**How to complete this task**
Give the records again, every one, exactly.

**Data under study**
*-*-*

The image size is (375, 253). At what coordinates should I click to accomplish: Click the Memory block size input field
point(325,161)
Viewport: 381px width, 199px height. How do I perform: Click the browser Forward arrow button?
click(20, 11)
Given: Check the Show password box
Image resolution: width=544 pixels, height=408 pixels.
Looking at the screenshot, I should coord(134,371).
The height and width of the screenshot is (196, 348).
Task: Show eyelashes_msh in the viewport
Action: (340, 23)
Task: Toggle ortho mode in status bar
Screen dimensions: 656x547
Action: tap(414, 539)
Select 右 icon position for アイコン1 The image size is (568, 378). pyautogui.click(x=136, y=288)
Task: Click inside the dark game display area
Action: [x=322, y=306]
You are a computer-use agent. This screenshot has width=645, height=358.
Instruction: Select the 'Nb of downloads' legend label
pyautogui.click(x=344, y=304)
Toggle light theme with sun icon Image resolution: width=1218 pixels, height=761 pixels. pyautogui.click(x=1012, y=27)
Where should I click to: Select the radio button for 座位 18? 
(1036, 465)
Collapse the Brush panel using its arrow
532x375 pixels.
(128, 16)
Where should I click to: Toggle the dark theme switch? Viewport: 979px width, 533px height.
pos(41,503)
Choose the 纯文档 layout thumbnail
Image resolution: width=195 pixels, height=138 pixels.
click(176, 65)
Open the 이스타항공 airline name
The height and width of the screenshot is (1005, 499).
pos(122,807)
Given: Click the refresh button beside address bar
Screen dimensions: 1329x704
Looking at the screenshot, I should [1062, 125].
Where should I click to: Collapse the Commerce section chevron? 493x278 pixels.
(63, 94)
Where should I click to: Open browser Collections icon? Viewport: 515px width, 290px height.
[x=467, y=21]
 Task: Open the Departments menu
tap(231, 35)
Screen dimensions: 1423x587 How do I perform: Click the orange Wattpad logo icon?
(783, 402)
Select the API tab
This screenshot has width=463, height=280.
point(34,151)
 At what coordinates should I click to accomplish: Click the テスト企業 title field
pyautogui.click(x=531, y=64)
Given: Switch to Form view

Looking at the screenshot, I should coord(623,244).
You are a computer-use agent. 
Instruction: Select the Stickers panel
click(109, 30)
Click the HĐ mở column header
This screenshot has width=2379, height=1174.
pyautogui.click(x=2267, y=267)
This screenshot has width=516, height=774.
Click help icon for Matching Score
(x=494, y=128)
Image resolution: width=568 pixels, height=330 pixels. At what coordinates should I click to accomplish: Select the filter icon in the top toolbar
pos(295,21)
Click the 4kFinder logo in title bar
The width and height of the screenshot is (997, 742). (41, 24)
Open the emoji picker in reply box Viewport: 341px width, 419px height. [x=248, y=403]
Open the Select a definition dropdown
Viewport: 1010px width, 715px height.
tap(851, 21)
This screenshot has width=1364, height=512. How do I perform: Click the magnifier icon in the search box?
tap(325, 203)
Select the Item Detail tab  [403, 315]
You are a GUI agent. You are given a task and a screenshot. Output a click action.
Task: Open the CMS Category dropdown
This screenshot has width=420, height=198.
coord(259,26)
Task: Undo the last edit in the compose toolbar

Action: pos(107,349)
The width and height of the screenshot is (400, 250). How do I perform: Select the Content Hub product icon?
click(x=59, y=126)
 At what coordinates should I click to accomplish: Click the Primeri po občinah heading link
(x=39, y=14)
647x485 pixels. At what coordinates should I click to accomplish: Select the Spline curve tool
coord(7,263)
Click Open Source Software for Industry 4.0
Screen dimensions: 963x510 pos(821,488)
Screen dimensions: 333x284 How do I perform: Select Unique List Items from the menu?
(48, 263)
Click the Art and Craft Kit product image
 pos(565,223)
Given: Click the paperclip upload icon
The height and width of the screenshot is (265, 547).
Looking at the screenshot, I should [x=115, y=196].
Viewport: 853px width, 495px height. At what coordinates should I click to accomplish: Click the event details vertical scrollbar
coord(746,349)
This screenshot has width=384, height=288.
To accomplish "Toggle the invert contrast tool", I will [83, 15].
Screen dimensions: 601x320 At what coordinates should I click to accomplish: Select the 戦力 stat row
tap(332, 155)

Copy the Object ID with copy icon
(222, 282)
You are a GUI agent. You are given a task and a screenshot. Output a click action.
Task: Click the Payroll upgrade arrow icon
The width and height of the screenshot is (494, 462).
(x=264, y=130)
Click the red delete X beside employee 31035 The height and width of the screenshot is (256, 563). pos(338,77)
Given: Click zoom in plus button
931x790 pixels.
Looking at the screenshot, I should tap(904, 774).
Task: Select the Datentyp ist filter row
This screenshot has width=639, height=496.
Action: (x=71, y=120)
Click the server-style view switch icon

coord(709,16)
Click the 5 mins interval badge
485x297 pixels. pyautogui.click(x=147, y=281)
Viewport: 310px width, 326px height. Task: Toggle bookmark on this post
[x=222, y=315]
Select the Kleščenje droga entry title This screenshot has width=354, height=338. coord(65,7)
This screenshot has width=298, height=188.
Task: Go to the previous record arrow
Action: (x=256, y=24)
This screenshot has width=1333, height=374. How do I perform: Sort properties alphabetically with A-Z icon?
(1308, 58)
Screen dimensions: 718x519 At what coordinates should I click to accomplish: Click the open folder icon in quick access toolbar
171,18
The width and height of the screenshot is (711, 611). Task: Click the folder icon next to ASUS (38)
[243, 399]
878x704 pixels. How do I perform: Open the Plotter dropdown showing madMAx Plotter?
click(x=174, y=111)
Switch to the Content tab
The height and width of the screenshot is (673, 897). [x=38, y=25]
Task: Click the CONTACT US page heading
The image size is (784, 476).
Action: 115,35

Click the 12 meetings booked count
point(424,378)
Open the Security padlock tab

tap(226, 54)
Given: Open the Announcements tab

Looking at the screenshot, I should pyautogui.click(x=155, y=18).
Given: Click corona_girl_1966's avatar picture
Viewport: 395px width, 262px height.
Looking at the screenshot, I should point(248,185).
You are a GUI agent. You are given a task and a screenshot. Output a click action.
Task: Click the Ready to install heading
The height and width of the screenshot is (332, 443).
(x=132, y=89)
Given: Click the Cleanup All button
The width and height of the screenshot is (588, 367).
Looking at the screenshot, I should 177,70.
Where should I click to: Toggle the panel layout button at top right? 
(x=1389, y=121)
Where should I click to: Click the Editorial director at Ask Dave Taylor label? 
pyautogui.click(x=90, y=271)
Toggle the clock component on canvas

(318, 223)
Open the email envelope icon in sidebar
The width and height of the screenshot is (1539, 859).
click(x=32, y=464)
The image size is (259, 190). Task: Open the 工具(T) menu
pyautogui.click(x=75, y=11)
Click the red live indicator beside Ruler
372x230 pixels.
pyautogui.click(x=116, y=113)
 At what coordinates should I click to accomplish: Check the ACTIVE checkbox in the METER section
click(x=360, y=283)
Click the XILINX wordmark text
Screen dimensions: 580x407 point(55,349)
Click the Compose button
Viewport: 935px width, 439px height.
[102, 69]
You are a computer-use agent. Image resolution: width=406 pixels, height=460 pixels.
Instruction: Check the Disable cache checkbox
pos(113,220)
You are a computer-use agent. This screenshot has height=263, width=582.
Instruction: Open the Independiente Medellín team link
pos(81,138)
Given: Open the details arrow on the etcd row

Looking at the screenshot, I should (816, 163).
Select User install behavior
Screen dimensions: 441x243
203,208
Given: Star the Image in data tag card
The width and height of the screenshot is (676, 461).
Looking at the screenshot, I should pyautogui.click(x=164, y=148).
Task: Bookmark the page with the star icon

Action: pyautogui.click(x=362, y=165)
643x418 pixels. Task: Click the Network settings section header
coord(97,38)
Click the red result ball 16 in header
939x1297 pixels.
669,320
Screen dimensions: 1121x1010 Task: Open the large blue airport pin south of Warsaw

*-*-*

**Response to the exercise**
The image size is (375, 253). At what coordinates should I click to accomplish: Click the Memory block size input field
point(325,161)
Viewport: 381px width, 199px height. How do I perform: Click the browser Forward arrow button?
click(20, 11)
Given: Check the Show password box
Image resolution: width=544 pixels, height=408 pixels.
Looking at the screenshot, I should coord(134,371).
The height and width of the screenshot is (196, 348).
Task: Show eyelashes_msh in the viewport
Action: (340, 23)
Task: Toggle ortho mode in status bar
Screen dimensions: 656x547
Action: tap(414, 539)
Select 右 icon position for アイコン1 The image size is (568, 378). pyautogui.click(x=136, y=288)
Task: Click inside the dark game display area
Action: [x=322, y=306]
You are a computer-use agent. This screenshot has width=645, height=358.
Instruction: Select the 'Nb of downloads' legend label
pyautogui.click(x=344, y=304)
Toggle light theme with sun icon Image resolution: width=1218 pixels, height=761 pixels. pyautogui.click(x=1012, y=27)
Where should I click to: Select the radio button for 座位 18? 
(1036, 465)
Collapse the Brush panel using its arrow
532x375 pixels.
(128, 16)
Where should I click to: Toggle the dark theme switch? Viewport: 979px width, 533px height.
pos(41,503)
Choose the 纯文档 layout thumbnail
Image resolution: width=195 pixels, height=138 pixels.
click(176, 65)
Open the 이스타항공 airline name
The height and width of the screenshot is (1005, 499).
pos(122,807)
Given: Click the refresh button beside address bar
Screen dimensions: 1329x704
Looking at the screenshot, I should [1062, 125].
Where should I click to: Collapse the Commerce section chevron? 493x278 pixels.
(63, 94)
Where should I click to: Open browser Collections icon? Viewport: 515px width, 290px height.
[x=467, y=21]
 Task: Open the Departments menu
tap(231, 35)
Screen dimensions: 1423x587 How do I perform: Click the orange Wattpad logo icon?
(783, 402)
Select the API tab
This screenshot has width=463, height=280.
point(34,151)
 At what coordinates should I click to accomplish: Click the テスト企業 title field
pyautogui.click(x=531, y=64)
Given: Switch to Form view

Looking at the screenshot, I should coord(623,244).
You are a computer-use agent. 
Instruction: Select the Stickers panel
click(109, 30)
Click the HĐ mở column header
This screenshot has width=2379, height=1174.
pyautogui.click(x=2267, y=267)
This screenshot has width=516, height=774.
Click help icon for Matching Score
(x=494, y=128)
Image resolution: width=568 pixels, height=330 pixels. At what coordinates should I click to accomplish: Select the filter icon in the top toolbar
pos(295,21)
Click the 4kFinder logo in title bar
The width and height of the screenshot is (997, 742). (41, 24)
Open the emoji picker in reply box Viewport: 341px width, 419px height. [x=248, y=403]
Open the Select a definition dropdown
Viewport: 1010px width, 715px height.
tap(851, 21)
This screenshot has width=1364, height=512. How do I perform: Click the magnifier icon in the search box?
tap(325, 203)
Select the Item Detail tab  [403, 315]
You are a GUI agent. You are given a task and a screenshot. Output a click action.
Task: Open the CMS Category dropdown
This screenshot has width=420, height=198.
coord(259,26)
Task: Undo the last edit in the compose toolbar

Action: pos(107,349)
The width and height of the screenshot is (400, 250). How do I perform: Select the Content Hub product icon?
click(x=59, y=126)
 At what coordinates should I click to accomplish: Click the Primeri po občinah heading link
(x=39, y=14)
647x485 pixels. At what coordinates should I click to accomplish: Select the Spline curve tool
coord(7,263)
Click Open Source Software for Industry 4.0
Screen dimensions: 963x510 pos(821,488)
Screen dimensions: 333x284 How do I perform: Select Unique List Items from the menu?
(48, 263)
Click the Art and Craft Kit product image
 pos(565,223)
Given: Click the paperclip upload icon
The height and width of the screenshot is (265, 547).
Looking at the screenshot, I should [x=115, y=196].
Viewport: 853px width, 495px height. At what coordinates should I click to accomplish: Click the event details vertical scrollbar
coord(746,349)
This screenshot has width=384, height=288.
To accomplish "Toggle the invert contrast tool", I will [83, 15].
Screen dimensions: 601x320 At what coordinates should I click to accomplish: Select the 戦力 stat row
tap(332, 155)

Copy the Object ID with copy icon
(222, 282)
You are a GUI agent. You are given a task and a screenshot. Output a click action.
Task: Click the Payroll upgrade arrow icon
The width and height of the screenshot is (494, 462).
(x=264, y=130)
Click the red delete X beside employee 31035 The height and width of the screenshot is (256, 563). pos(338,77)
Given: Click zoom in plus button
931x790 pixels.
Looking at the screenshot, I should tap(904, 774).
Task: Select the Datentyp ist filter row
This screenshot has width=639, height=496.
Action: (x=71, y=120)
Click the server-style view switch icon

coord(709,16)
Click the 5 mins interval badge
485x297 pixels. pyautogui.click(x=147, y=281)
Viewport: 310px width, 326px height. Task: Toggle bookmark on this post
[x=222, y=315]
Select the Kleščenje droga entry title This screenshot has width=354, height=338. coord(65,7)
This screenshot has width=298, height=188.
Task: Go to the previous record arrow
Action: (x=256, y=24)
This screenshot has width=1333, height=374. How do I perform: Sort properties alphabetically with A-Z icon?
(1308, 58)
Screen dimensions: 718x519 At what coordinates should I click to accomplish: Click the open folder icon in quick access toolbar
171,18
The width and height of the screenshot is (711, 611). Task: Click the folder icon next to ASUS (38)
[243, 399]
878x704 pixels. How do I perform: Open the Plotter dropdown showing madMAx Plotter?
click(x=174, y=111)
Switch to the Content tab
The height and width of the screenshot is (673, 897). [x=38, y=25]
Task: Click the CONTACT US page heading
The image size is (784, 476).
Action: 115,35

Click the 12 meetings booked count
point(424,378)
Open the Security padlock tab

tap(226, 54)
Given: Open the Announcements tab

Looking at the screenshot, I should pyautogui.click(x=155, y=18).
Given: Click corona_girl_1966's avatar picture
Viewport: 395px width, 262px height.
Looking at the screenshot, I should point(248,185).
You are a GUI agent. You are given a task and a screenshot. Output a click action.
Task: Click the Ready to install heading
The height and width of the screenshot is (332, 443).
(x=132, y=89)
Given: Click the Cleanup All button
The width and height of the screenshot is (588, 367).
Looking at the screenshot, I should 177,70.
Where should I click to: Toggle the panel layout button at top right? 
(x=1389, y=121)
Where should I click to: Click the Editorial director at Ask Dave Taylor label? 
pyautogui.click(x=90, y=271)
Toggle the clock component on canvas

(318, 223)
Open the email envelope icon in sidebar
The width and height of the screenshot is (1539, 859).
click(x=32, y=464)
The image size is (259, 190). Task: Open the 工具(T) menu
pyautogui.click(x=75, y=11)
Click the red live indicator beside Ruler
372x230 pixels.
pyautogui.click(x=116, y=113)
 At what coordinates should I click to accomplish: Check the ACTIVE checkbox in the METER section
click(x=360, y=283)
Click the XILINX wordmark text
Screen dimensions: 580x407 point(55,349)
Click the Compose button
Viewport: 935px width, 439px height.
[102, 69]
You are a computer-use agent. Image resolution: width=406 pixels, height=460 pixels.
Instruction: Check the Disable cache checkbox
pos(113,220)
You are a computer-use agent. This screenshot has height=263, width=582.
Instruction: Open the Independiente Medellín team link
pos(81,138)
Given: Open the details arrow on the etcd row

Looking at the screenshot, I should (816, 163).
Select User install behavior
Screen dimensions: 441x243
203,208
Given: Star the Image in data tag card
The width and height of the screenshot is (676, 461).
Looking at the screenshot, I should pyautogui.click(x=164, y=148).
Task: Bookmark the page with the star icon

Action: pyautogui.click(x=362, y=165)
643x418 pixels. Task: Click the Network settings section header
coord(97,38)
Click the red result ball 16 in header
939x1297 pixels.
669,320
Screen dimensions: 1121x1010 Task: Open the large blue airport pin south of Warsaw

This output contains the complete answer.